A bug in Samsung’s Android keyboard used by more than 600 million devices all over the world potentially exposes them to hackers, who can take full control of the mobile device. The flaw was found in the daily or weekly update mechanism of the built-in keyboard.

It should be noted that the bug was detected back in December 2014. Samsung asked the security researchers to keep this discovery in secret and notified Android security team. Now, half a year later, no fix has been issued, though Samsung claims it started that process in early 2015. The problem is that unlike Apple’s direct model of software updates, the company is beholden to mobile phone providers to push out updates to their users.

The security experts say that Android users can’t disable the flawed keyboard app, and it’s hard for them to tell if the problem was patched. Apparently, the fault lies within Samsung’s code, because similar keyboards on other Android devices from other manufacturers and those for the iPhone are unaffected.

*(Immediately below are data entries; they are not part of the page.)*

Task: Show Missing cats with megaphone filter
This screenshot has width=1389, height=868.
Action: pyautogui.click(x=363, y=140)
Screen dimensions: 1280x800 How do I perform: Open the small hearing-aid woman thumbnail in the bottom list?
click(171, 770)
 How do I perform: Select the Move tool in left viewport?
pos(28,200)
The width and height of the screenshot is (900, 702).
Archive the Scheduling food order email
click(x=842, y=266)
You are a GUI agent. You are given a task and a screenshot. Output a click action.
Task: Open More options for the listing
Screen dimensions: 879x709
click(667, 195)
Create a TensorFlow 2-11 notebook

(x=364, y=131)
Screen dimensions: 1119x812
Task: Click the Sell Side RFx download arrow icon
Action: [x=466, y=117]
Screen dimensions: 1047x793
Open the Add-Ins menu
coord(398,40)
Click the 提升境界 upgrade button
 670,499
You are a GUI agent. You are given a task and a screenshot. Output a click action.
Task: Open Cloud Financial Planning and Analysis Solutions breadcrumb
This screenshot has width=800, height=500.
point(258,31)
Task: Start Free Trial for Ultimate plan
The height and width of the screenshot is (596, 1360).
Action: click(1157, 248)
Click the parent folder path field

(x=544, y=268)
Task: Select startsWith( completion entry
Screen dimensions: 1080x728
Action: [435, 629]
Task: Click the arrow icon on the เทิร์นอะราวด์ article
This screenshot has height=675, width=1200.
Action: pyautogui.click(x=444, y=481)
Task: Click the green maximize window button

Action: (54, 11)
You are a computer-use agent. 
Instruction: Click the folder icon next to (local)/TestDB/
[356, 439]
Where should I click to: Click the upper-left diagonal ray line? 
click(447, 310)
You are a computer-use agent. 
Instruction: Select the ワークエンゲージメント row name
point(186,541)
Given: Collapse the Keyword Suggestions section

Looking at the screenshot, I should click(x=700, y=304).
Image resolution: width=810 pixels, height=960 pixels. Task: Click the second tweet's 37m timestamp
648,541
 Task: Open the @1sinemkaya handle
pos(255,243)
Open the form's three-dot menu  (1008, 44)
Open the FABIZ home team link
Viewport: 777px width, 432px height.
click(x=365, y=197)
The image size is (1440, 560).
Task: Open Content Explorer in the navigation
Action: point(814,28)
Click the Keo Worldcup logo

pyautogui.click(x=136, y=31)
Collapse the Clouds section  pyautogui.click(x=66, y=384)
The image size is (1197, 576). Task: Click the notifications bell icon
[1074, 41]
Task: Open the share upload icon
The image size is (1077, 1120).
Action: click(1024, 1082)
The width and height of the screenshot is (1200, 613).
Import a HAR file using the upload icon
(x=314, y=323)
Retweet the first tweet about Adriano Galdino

So, how could users suffer from the bug? The Samsung Android device can connect to a malicious Wi-Fi network after the keyboard tries to update, and a hacker could substitute the update for a backdoor into the device, thus gaining almost complete access to the smartphone or tablet. This means that the intruder will be able to remotely access smartphone’s sensors like GPS, camera or microphone, thus eavesdropping on calls or attacking sensitive personal information.

If you try to install another keyboard, this won’t help solve the problem, because the Samsung keyboard continues to run in the background. The range of affected devices is long and includes the latest Samsung Galaxy S models, including the Galaxy S6, S5 and S4.